Los niños, engendrados por las razones más variopintas incluida el efímero deseo de tenerlos, eran molestos herederos plenos de derechos que una vez abiertos sus ojitos al mundo suponían un lastre insoportable a la permanente búsqueda de felicidad y diversión.
Quisieron a sus hijos el tiempo que duró la ilusión de que llegaran al mundo, el corto proceso del viaje y engorde, la emoción de apertura del nuevo juguete. Una vez en destino, enfrentados ya a la realidad, se acabó el interés y comenzó el martirio. Es ahí donde entrábamos nosotras, las niñeras, cuidadoras, amas de cría. Incluso nodrizas cuyas tetas repletas de leche se vendían para amamantar a unos bebés que no les pertenecían, cuyo vínculo paterno-filial era inexistente. Con el único fin de que los pezones de sus verdaderas madres no se ajaran por los tiempos de los tiempos. Y a sus maridos, o mejor aún amantes, les siguiera apeteciendo comérselos mientras ellas dejándose extasiar clavaban sus tacones en el techo.
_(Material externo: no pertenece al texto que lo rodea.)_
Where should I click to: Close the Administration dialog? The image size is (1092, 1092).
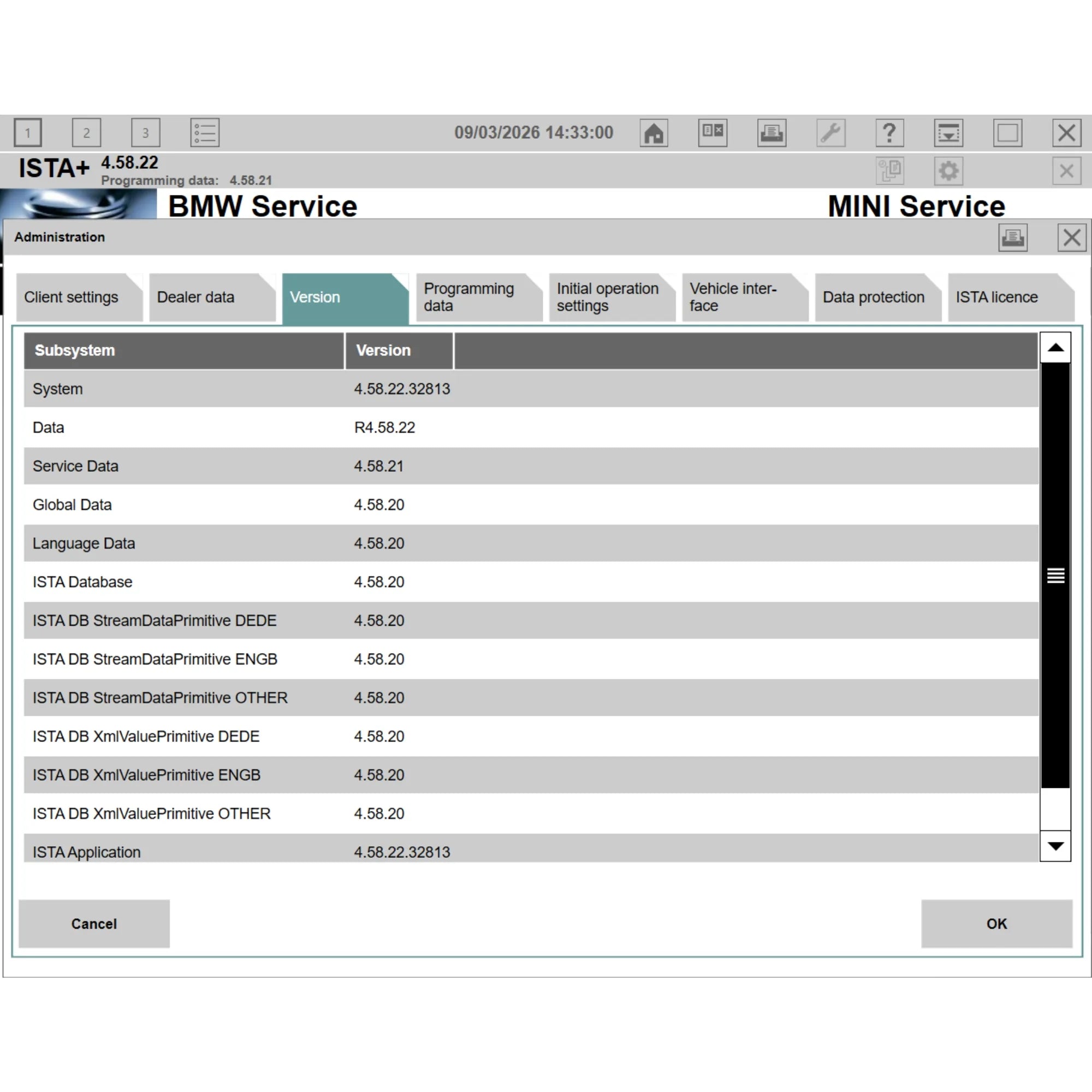pyautogui.click(x=1071, y=238)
Este era el caso de la divina. Cuyos ecos de sus contiendas sexuales con el abogado de los sobres, y con más de un sospechoso amigo del abogado de los sobres, llegaban a mi habitación minúscula y mis oídos sensibles. Siento decir para mi sonrojo que eché de menos algún botones de gimnasio con el que compartir experiencias culturales. Sí, sé que aquel tiempo de niñera fue un desperdicio. Con una castidad forzosa de la que nunca me pondré al día: los polvos perdidos no se rescatan. También faltan tipos de gimnasio en el mercado donde sobran fofos y babosos que me dan arcadas sólo de pensar.